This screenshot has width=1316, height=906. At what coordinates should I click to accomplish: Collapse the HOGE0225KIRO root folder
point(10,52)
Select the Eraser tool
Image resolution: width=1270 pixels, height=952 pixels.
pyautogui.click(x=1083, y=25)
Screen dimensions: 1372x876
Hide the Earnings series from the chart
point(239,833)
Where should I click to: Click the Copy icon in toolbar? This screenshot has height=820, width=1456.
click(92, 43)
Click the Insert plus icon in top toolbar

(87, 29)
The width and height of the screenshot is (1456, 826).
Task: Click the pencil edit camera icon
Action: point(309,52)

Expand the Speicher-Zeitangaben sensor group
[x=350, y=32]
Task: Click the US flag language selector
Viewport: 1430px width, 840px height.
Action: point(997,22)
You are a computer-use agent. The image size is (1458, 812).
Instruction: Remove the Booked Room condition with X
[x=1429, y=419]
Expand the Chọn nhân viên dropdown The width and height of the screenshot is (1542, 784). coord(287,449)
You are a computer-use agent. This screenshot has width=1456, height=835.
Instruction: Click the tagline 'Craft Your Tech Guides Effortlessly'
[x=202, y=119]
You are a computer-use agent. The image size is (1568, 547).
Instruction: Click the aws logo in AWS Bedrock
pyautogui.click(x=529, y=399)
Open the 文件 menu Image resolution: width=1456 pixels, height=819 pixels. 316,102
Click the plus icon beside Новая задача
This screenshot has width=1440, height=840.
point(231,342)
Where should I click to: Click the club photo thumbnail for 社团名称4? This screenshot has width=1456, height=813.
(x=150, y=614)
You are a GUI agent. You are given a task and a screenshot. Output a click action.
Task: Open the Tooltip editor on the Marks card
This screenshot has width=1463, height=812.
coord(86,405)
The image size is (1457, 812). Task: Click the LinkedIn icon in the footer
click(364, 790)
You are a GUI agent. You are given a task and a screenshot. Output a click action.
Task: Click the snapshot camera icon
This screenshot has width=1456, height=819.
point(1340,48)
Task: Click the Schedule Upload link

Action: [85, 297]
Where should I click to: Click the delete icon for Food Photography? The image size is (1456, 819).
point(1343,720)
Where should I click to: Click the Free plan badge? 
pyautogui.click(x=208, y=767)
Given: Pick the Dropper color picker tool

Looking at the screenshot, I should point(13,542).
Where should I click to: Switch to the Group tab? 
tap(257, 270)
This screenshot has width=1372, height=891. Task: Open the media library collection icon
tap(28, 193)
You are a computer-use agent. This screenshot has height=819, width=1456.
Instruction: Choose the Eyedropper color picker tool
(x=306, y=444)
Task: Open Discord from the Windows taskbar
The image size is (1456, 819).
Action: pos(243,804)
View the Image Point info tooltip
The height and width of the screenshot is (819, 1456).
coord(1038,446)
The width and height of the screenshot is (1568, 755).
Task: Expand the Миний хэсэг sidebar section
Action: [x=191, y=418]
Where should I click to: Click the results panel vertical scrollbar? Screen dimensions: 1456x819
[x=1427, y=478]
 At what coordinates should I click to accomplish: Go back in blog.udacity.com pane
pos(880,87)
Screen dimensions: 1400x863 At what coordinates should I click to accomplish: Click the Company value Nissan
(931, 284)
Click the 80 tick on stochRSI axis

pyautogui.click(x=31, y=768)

· · ·

**BRIEF:** The assignment is to restate, word for word, each line from the one containing "The height and" through the final line of the material above.

**SOLVED EXERCISE:**
The height and width of the screenshot is (819, 1456).
coord(1038,446)
The width and height of the screenshot is (1568, 755).
Task: Expand the Миний хэсэг sidebar section
Action: [x=191, y=418]
Where should I click to: Click the results panel vertical scrollbar? Screen dimensions: 1456x819
[x=1427, y=478]
 At what coordinates should I click to accomplish: Go back in blog.udacity.com pane
pos(880,87)
Screen dimensions: 1400x863 At what coordinates should I click to accomplish: Click the Company value Nissan
(931, 284)
Click the 80 tick on stochRSI axis

pyautogui.click(x=31, y=768)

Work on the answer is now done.